[[ Provided data, beginning ]]
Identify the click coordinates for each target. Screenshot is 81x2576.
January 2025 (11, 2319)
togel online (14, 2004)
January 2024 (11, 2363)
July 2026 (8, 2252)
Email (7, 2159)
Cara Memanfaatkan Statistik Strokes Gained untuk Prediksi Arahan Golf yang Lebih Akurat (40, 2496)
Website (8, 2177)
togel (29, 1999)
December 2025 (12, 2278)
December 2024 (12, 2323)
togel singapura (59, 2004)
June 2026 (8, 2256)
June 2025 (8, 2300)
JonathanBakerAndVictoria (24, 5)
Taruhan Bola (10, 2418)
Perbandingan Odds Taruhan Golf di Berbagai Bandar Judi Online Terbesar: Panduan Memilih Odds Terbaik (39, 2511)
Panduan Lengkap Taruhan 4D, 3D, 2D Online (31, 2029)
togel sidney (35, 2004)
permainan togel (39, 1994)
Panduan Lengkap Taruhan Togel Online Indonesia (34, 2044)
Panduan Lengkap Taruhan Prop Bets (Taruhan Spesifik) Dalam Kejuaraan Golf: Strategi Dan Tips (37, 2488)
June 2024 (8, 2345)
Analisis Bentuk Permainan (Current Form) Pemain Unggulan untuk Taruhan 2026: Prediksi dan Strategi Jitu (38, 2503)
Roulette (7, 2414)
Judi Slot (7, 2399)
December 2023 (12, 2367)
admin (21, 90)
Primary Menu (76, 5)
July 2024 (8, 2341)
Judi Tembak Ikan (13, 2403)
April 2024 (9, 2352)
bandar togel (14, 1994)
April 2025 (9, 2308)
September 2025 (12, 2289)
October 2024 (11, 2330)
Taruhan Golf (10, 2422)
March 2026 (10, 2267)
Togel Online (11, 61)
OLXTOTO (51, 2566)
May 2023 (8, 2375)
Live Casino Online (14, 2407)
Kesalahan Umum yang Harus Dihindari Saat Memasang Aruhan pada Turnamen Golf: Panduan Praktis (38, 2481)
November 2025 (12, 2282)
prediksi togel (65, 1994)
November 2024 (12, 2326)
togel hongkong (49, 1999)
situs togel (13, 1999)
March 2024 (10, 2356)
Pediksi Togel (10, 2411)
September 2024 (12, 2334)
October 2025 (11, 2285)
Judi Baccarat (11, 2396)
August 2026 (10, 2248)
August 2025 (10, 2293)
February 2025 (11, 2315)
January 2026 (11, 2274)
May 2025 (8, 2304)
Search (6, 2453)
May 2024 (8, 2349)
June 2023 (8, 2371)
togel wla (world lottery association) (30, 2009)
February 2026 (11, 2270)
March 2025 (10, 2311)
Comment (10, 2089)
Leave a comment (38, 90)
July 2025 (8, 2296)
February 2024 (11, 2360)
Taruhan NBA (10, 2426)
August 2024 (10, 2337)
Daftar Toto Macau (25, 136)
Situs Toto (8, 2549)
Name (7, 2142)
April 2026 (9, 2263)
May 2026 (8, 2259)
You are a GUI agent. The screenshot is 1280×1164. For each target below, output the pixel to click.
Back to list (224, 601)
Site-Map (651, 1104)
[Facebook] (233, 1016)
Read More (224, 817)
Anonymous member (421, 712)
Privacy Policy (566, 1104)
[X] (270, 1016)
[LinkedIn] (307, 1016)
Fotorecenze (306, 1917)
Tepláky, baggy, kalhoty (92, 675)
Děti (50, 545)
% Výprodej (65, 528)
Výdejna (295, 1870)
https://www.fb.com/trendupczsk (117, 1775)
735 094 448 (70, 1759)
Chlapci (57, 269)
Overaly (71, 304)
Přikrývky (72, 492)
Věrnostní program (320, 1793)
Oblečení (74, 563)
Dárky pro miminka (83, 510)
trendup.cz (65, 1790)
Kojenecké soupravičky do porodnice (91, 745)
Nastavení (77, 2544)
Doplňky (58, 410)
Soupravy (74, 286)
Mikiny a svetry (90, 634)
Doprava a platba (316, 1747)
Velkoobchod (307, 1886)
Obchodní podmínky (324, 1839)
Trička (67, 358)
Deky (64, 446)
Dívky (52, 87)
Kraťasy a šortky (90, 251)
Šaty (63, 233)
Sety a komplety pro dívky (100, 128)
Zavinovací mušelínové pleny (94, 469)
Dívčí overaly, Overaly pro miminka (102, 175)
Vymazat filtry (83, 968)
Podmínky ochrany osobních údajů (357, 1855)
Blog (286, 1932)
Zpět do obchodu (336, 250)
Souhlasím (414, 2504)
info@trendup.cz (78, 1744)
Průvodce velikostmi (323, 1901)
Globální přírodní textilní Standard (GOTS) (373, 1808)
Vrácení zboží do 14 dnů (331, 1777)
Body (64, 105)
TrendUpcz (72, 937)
[[ Provided data, end ]]
▸ How to complete this task: Restate the whole of the material exactly.

▸ Reply to the task:
Identify the click coordinates for each target. Screenshot is 81x2576.
January 2025 (11, 2319)
togel online (14, 2004)
January 2024 (11, 2363)
July 2026 (8, 2252)
Email (7, 2159)
Cara Memanfaatkan Statistik Strokes Gained untuk Prediksi Arahan Golf yang Lebih Akurat (40, 2496)
Website (8, 2177)
togel (29, 1999)
December 2025 (12, 2278)
December 2024 (12, 2323)
togel singapura (59, 2004)
June 2026 (8, 2256)
June 2025 (8, 2300)
JonathanBakerAndVictoria (24, 5)
Taruhan Bola (10, 2418)
Perbandingan Odds Taruhan Golf di Berbagai Bandar Judi Online Terbesar: Panduan Memilih Odds Terbaik (39, 2511)
Panduan Lengkap Taruhan 4D, 3D, 2D Online (31, 2029)
togel sidney (35, 2004)
permainan togel (39, 1994)
Panduan Lengkap Taruhan Togel Online Indonesia (34, 2044)
Panduan Lengkap Taruhan Prop Bets (Taruhan Spesifik) Dalam Kejuaraan Golf: Strategi Dan Tips (37, 2488)
June 2024 (8, 2345)
Analisis Bentuk Permainan (Current Form) Pemain Unggulan untuk Taruhan 2026: Prediksi dan Strategi Jitu (38, 2503)
Roulette (7, 2414)
Judi Slot (7, 2399)
December 2023 (12, 2367)
admin (21, 90)
Primary Menu (76, 5)
July 2024 (8, 2341)
Judi Tembak Ikan (13, 2403)
April 2024 (9, 2352)
bandar togel (14, 1994)
April 2025 (9, 2308)
September 2025 (12, 2289)
October 2024 (11, 2330)
Taruhan Golf (10, 2422)
March 2026 (10, 2267)
Togel Online (11, 61)
OLXTOTO (51, 2566)
May 2023 (8, 2375)
Live Casino Online (14, 2407)
Kesalahan Umum yang Harus Dihindari Saat Memasang Aruhan pada Turnamen Golf: Panduan Praktis (38, 2481)
November 2025 (12, 2282)
prediksi togel (65, 1994)
November 2024 (12, 2326)
togel hongkong (49, 1999)
situs togel (13, 1999)
March 2024 (10, 2356)
Pediksi Togel (10, 2411)
September 2024 (12, 2334)
October 2025 (11, 2285)
Judi Baccarat (11, 2396)
August 2026 (10, 2248)
August 2025 (10, 2293)
February 2025 (11, 2315)
January 2026 (11, 2274)
May 2025 (8, 2304)
Search (6, 2453)
May 2024 (8, 2349)
June 2023 (8, 2371)
togel wla (world lottery association) (30, 2009)
February 2026 (11, 2270)
March 2025 (10, 2311)
Comment (10, 2089)
Leave a comment (38, 90)
July 2025 (8, 2296)
February 2024 (11, 2360)
Taruhan NBA (10, 2426)
August 2024 (10, 2337)
Daftar Toto Macau (25, 136)
Situs Toto (8, 2549)
Name (7, 2142)
April 2026 (9, 2263)
May 2026 (8, 2259)
You are a GUI agent. The screenshot is 1280×1164. For each target below, output the pixel to click.
Back to list (224, 601)
Site-Map (651, 1104)
[Facebook] (233, 1016)
Read More (224, 817)
Anonymous member (421, 712)
Privacy Policy (566, 1104)
[X] (270, 1016)
[LinkedIn] (307, 1016)
Fotorecenze (306, 1917)
Tepláky, baggy, kalhoty (92, 675)
Děti (50, 545)
% Výprodej (65, 528)
Výdejna (295, 1870)
https://www.fb.com/trendupczsk (117, 1775)
735 094 448 (70, 1759)
Chlapci (57, 269)
Overaly (71, 304)
Přikrývky (72, 492)
Věrnostní program (320, 1793)
Oblečení (74, 563)
Dárky pro miminka (83, 510)
trendup.cz (65, 1790)
Kojenecké soupravičky do porodnice (91, 745)
Nastavení (77, 2544)
Doplňky (58, 410)
Soupravy (74, 286)
Mikiny a svetry (90, 634)
Doprava a platba (316, 1747)
Velkoobchod (307, 1886)
Obchodní podmínky (324, 1839)
Trička (67, 358)
Deky (64, 446)
Dívky (52, 87)
Kraťasy a šortky (90, 251)
Šaty (63, 233)
Sety a komplety pro dívky (100, 128)
Zavinovací mušelínové pleny (94, 469)
Dívčí overaly, Overaly pro miminka (102, 175)
Vymazat filtry (83, 968)
Podmínky ochrany osobních údajů (357, 1855)
Blog (286, 1932)
Zpět do obchodu (336, 250)
Souhlasím (414, 2504)
info@trendup.cz (78, 1744)
Průvodce velikostmi (323, 1901)
Globální přírodní textilní Standard (GOTS) (373, 1808)
Vrácení zboží do 14 dnů (331, 1777)
Body (64, 105)
TrendUpcz (72, 937)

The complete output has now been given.